The chassis determine which is active through a proprietary TCP-based connection known as the Service Redundancy Protocol (SRP) link. The SRP link is used to exchange Hello messages between the primary and backup chassis and must be maintained for proper system operation.
- eHRPD – Evolved High Rate Packet Data
- ePDG – Evolved Packet Data Gateway
- GGSN – Gateway GPRS Support Node
- HA – Home Agent
- P-GW – Packet Data Network Gateway
- PDSN – Packet Data Serving Node
- S-GW – Serving Gateway
- SAEGW – System Architecture Evolution Gateway
- SaMOG – S2a Mobility over GTP
- eGTP – enhanced GPRS Tunneling Protocol
- GGSN – Gateway GPRS Support Node
- P-GW – Packet Data Network Gateway
- SAEGW – System Architecture Evolution Gateway
- HA – Home Agent
- PMIP – Proxy Mobile IP
L2TP Network Server (LNS) functionality for ICSR is not supported by any services.
Important |
ICSR support for LAC requires a separate LAC license, as well as an Inter-Chassis Session Recovery license. |
Important |
Contact your Cisco account representative to verify whether a specific service supports ICSR as an option. |
Interchassis Communication
Chassis configured to support ICSR communicate using periodic Hello messages.
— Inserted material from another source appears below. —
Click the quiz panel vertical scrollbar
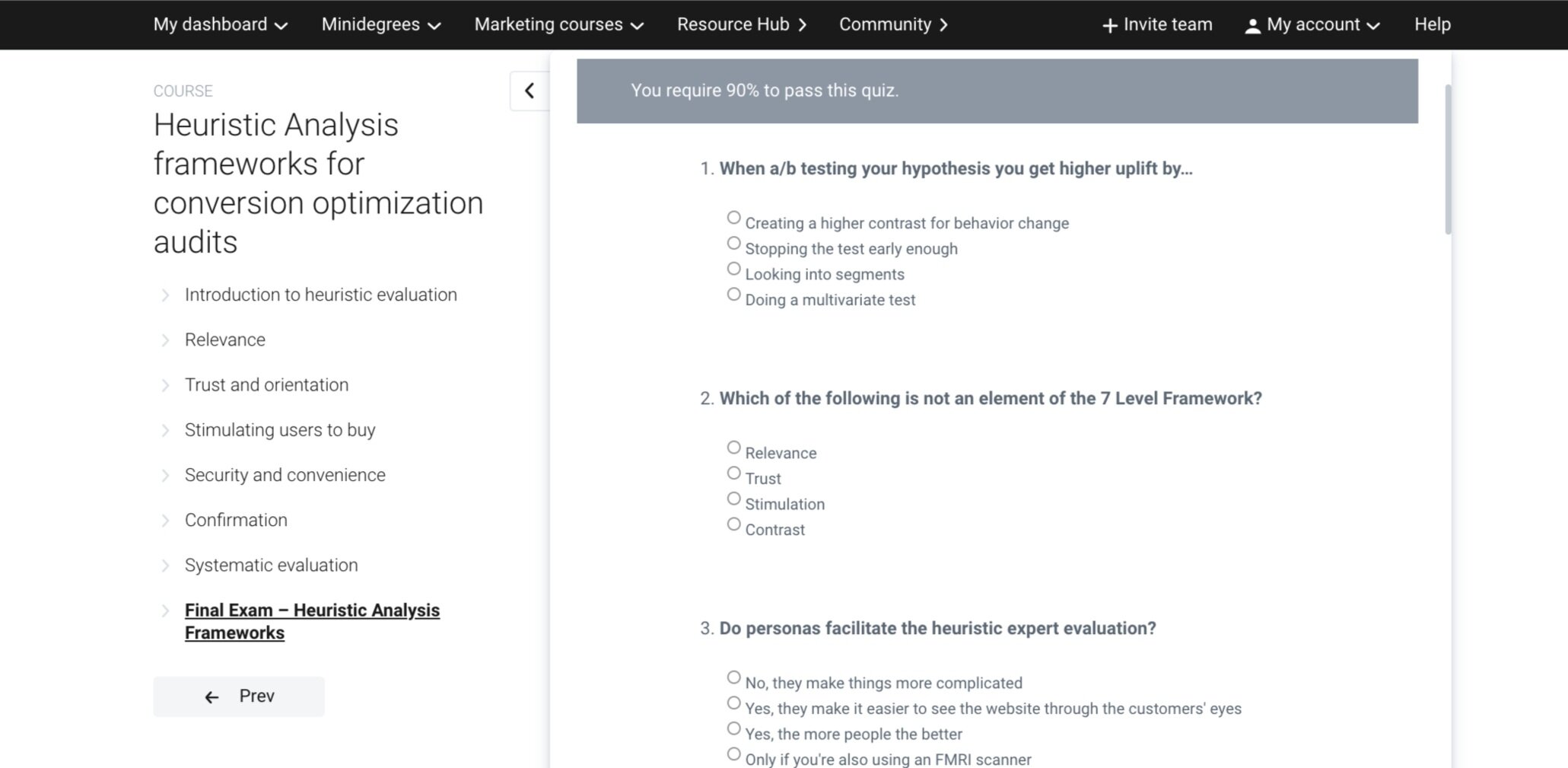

These messages are sent by each chassis to notify the peer of its current state. The Hello message contains information about the chassis such as its configuration and priority. A dead interval is used to set a time limit for a Hello message to be received from the chassis' peer. If the standby chassis does not receive an Hello message from the active chassis within the dead interval, the standby chassis transitions to the active state.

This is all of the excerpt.